§ Text segment:
Denmark's prime minister said Wednesday that the government wants to cull all 15 million mink in Danish farms to minimize the risk of them re-transmitting the new coronavirus to humans. Mette Frederiksen said a report from a government agency that maps the coronavirus in Denmark has shown a mutation in the virus found in 12 people in the northern part of the country who got infected by mink.
Health Minister Magnus Heunicke said half the 783 human COVID-19 cases in northern Denmark "are related" to mink.
"It is very, very serious," Frederiksen said. "Thus, the mutated virus in mink can have devastating consequences worldwide."
Mink have prompted coronavirus concerns in the U.S. recently, too, but officials said there was no evidence of animals infecting humans. Last month, officials said some 12,000 of the animals had died of the disease on farms in Utah and Wisconsin. The United States Department of Agriculture's National Veterinary Services Laboratories (NVSL) said humans working on one Utah farm who had COVID-19 in July likely transferred the virus to the animals, and there were no signs that the mink had infected any workers.
A spokesperson for Utah's Department of Agriculture told CBS News' Sophie Lewis that the research done in the state, "still supports that the disease has spread from humans to mink and that the risk of the opposite transmission is very low."
Denmark is one of the world's main mink fur exporters, producing an estimated 17 million furs per year. Kopenhagen Fur, a cooperative of 1,500 Danish breeders, accounts for 40% of the global mink production. Most of its exports go to China and Hong Kong.
According to government estimates, culling the country's 15 million mink could cost up to 5 billion kroner ($785 million). National police head Thorkild Fogde said "it should happen as soon as possible."
Denmark's minister for food, Mogens Jensen, said 207 farms were now infected, up from 41 last month, and the disease has spread to all of the western peninsula of Jutland.
Last month, Denmark started culling millions of mink in the north of the country. The government has promised to compensate farmers.
The country has registered 50,530 confirmed COVID-19 infections and 729 deaths.
A total of 207 out of the 1,139 fur farms in Denmark has been infected with COVID-19, which prompted the announcement. Millions of mink will be killed as a result.
Animal welfare group Humane Society International applauded the prime minister for taking "such an essential and science-based step to protect Danish citizens," and said it hoped that losing so many mink to the coronavirus causes fur farms to get out of the business.
"Although the death of millions of mink — whether culled for COVID-19 or killed for fur — is an animal welfare tragedy, fur farmers will now have a clear opportunity to pivot away from this cruel and dying industry and choose a more humane and sustainable livelihood instead," Humane Society International-Europe spokesperson Joanna Swabe said.

§ Data extract:
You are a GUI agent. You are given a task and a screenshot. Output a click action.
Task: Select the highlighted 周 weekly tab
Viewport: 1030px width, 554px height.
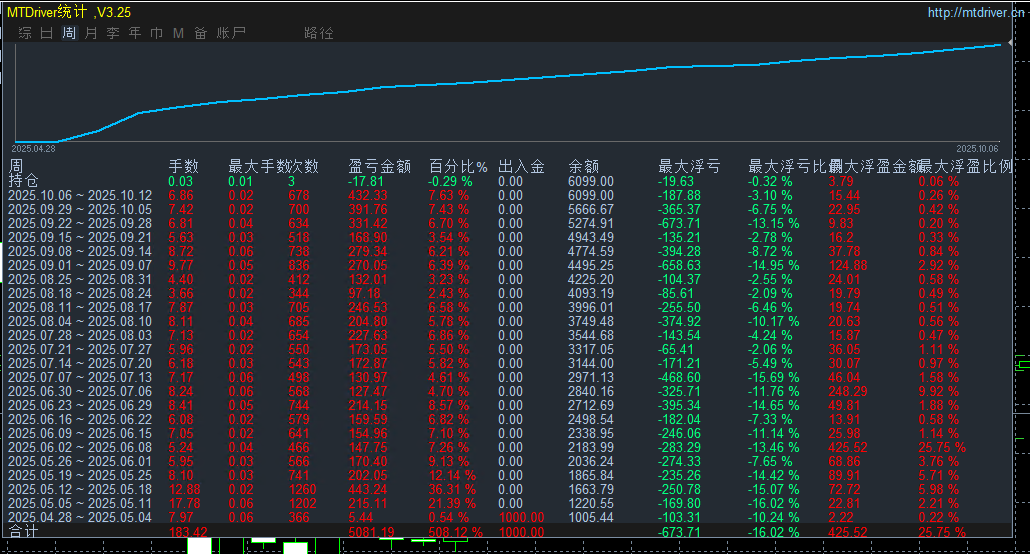[69, 33]
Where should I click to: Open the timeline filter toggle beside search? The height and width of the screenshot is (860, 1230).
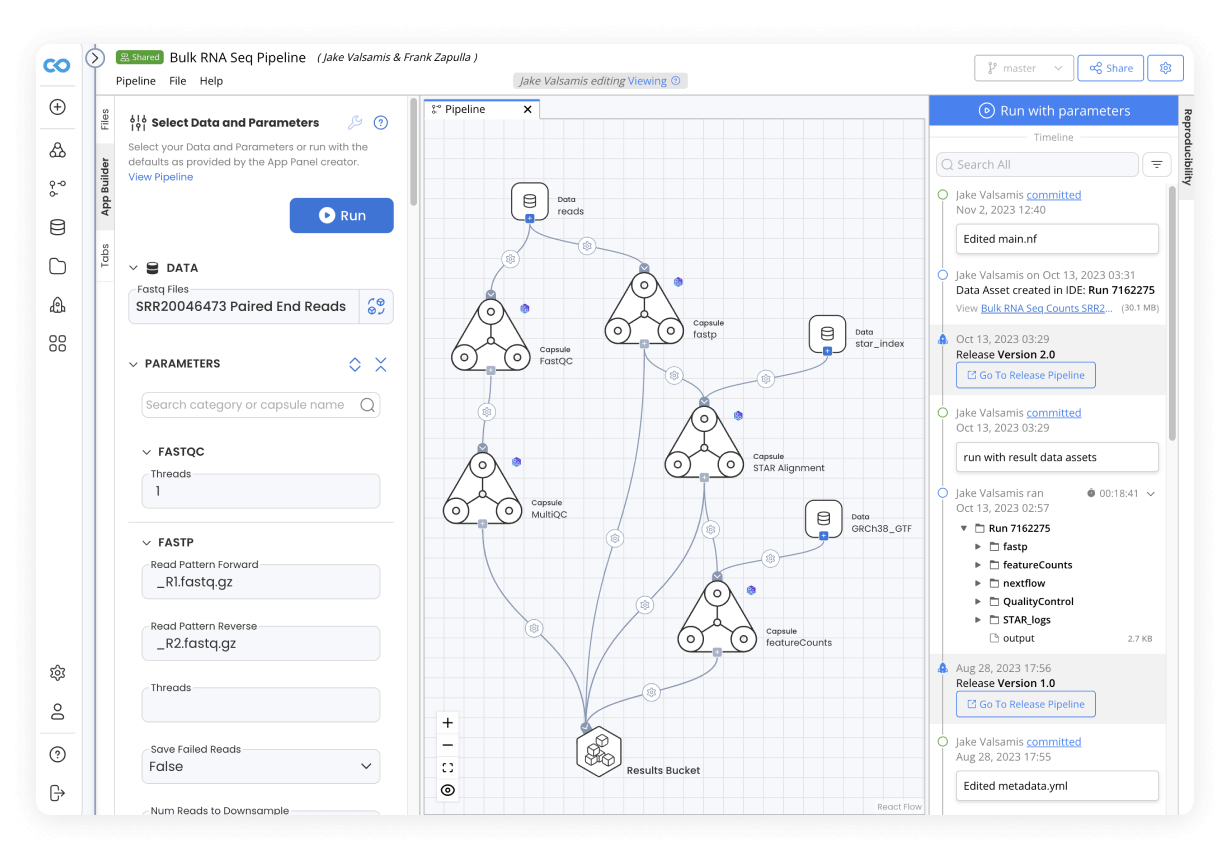click(1157, 163)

§ Work order:
Summarize the article on Denmark's mink cull in two sentences. The entries come from a different source than the article on Denmark's mink cull.

§ Output for this exercise:
Denmark's government wants to cull all 15 million mink on Danish farms after a coronavirus mutation was found in 12 people in the north who were infected by mink, a step that could cost up to 5 billion kroner. In the U.S., officials said there was no evidence of mink infecting humans, while in Denmark the Humane Society International praised the decision and hoped it would lead fur farmers to leave the business.